◆ **PASSAGE PROVIDED**
Start of Block

“Come to me, all who labor and are heavy laden,
and I will
give you rest”
(Matthew 11:28, ESV).
It is one of the greatest common struggles known to
humanity. It is not new to this
generation, as it has been an issue since ancient times. The focus points and issues may have changed but
the frailty of humanity in dealing with this struggle remains; as almost every
human being deals with this chronic immobilizer and limiter of living full
lives. This struggle is anxiety and it swallows up life and functioning for
countless people.
The situations, issues, focus points and causes of anxiety are
varied and infinite. The ways of managing and coping with anxiety through philosophies,
formulas, medications, theories and antidotes are about as countless and vast. Friends, counselors and ministers devote many
hours of genuine care and concern to those in need, who struggle with
anxiety. Sometimes the simplest approaches
to this perennially annoying problem are of the greatest help such as
normalization and empathic understanding and support can bring mastery over the
devil of anxiety.

End of Block

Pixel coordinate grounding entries
Start of Block

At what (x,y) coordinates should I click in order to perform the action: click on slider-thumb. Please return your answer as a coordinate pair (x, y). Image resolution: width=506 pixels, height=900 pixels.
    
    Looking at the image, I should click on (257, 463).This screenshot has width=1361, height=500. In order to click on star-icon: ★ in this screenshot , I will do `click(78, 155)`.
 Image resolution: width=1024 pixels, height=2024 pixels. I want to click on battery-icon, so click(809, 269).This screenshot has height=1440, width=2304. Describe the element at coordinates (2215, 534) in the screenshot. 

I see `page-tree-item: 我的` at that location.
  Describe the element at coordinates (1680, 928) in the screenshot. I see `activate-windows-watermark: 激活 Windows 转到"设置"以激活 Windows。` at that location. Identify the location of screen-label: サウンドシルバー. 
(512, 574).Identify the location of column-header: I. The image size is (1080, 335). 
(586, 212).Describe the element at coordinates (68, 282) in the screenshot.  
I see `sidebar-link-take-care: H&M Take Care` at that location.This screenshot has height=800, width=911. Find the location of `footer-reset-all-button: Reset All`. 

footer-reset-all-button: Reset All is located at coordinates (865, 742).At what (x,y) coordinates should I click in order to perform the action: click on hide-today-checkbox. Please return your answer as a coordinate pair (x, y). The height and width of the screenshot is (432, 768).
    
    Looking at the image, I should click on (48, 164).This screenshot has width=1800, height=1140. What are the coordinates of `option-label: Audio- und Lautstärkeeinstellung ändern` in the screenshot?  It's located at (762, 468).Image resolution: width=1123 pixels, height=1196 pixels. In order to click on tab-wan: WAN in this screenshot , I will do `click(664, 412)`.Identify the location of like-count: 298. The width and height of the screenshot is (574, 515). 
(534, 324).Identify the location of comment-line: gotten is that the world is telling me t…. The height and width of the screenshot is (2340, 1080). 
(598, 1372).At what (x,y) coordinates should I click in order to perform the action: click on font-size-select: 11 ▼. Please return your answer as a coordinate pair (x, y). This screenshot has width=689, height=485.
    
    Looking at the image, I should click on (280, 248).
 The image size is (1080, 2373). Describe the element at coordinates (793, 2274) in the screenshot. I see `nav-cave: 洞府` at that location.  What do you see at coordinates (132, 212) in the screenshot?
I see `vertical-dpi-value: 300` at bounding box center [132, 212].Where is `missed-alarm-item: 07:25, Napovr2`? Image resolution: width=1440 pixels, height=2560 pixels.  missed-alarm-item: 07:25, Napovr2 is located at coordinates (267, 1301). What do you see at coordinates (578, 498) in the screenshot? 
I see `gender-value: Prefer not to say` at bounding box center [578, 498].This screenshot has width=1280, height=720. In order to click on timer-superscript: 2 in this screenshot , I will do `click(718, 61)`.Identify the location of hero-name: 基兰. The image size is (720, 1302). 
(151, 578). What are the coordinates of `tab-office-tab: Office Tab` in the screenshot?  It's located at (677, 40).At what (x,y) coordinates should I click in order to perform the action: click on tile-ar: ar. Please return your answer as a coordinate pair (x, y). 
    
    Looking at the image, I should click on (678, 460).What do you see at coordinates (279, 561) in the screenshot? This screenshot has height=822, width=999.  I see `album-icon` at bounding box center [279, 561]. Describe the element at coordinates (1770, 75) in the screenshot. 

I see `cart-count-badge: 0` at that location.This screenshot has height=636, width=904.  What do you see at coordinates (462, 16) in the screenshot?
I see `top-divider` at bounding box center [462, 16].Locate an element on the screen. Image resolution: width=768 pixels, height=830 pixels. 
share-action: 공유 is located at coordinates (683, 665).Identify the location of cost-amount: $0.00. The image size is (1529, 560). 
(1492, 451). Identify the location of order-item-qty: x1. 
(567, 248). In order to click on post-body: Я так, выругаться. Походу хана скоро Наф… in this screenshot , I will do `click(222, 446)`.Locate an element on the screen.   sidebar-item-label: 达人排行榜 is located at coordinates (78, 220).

End of Block

◆ **WHAT TO DO**
• 1. According to the passage on anxiety, what does anxiety swallow up?
• 2. Carry the passage on anxiety forward from its final sentence.

◆ **ANSWERS TO THE EXERCISE**
• 1. Life and functioning for countless people.

• 2.
Although the formulistic, theoretical, and philosophical approaches
help some people along the way; they mostly help the book sellers and purveyors
of each new and improved approach to dealing with anxiety. As anxiety raises its ugly head in the lives
of people of faith, people are additionally burdened by good intentioned
friends and ministers with memorizing more Scripture and finding ways of increasing
their faith, as if faith alone is the answer.
Anxiety in its mildest and simplest form is concern and in
its immobilizing and uncontrolled form is over-concern to the point of disablement
and dysfunction in daily living. The sense
of lack of control in anxiety adds addition weight to this already difficult
problem.
Anxiety simply is weight. It is a weight of thought,
concern, focus and attention. As Christians, Jesus doesn’t speak to us of
denying we are being anxious, discounting the weight of anxiety, of memorizing
more verses or even increasing our faith; He speaks of coming to Him with all
the weight of all we are carrying. Anxiety
is heavy and we can make it heavier by our struggle with it (Proverbs
12:25). We can involve others in our
anxiety as well as we struggle leaving strained and damaged relationships all
around us in the aftermath.
Could the answer be as simple as coming to our Lord and
Savior? Our focus changes when we come
to Him and listen to Him about the reality of anxiety. His words about the “abandoning of the focus
on the things we eat and wear and the trouble in one day as being enough for each
day” are great places to start (Matthew 5:25-34). It is also immensely important to pray in and
through our anxiousness (Philippians 4:6); but are we missing something in our
trying so hard to work through our anxiety. To pray, is to come into His presence but do we too easily and quickly depart from that place.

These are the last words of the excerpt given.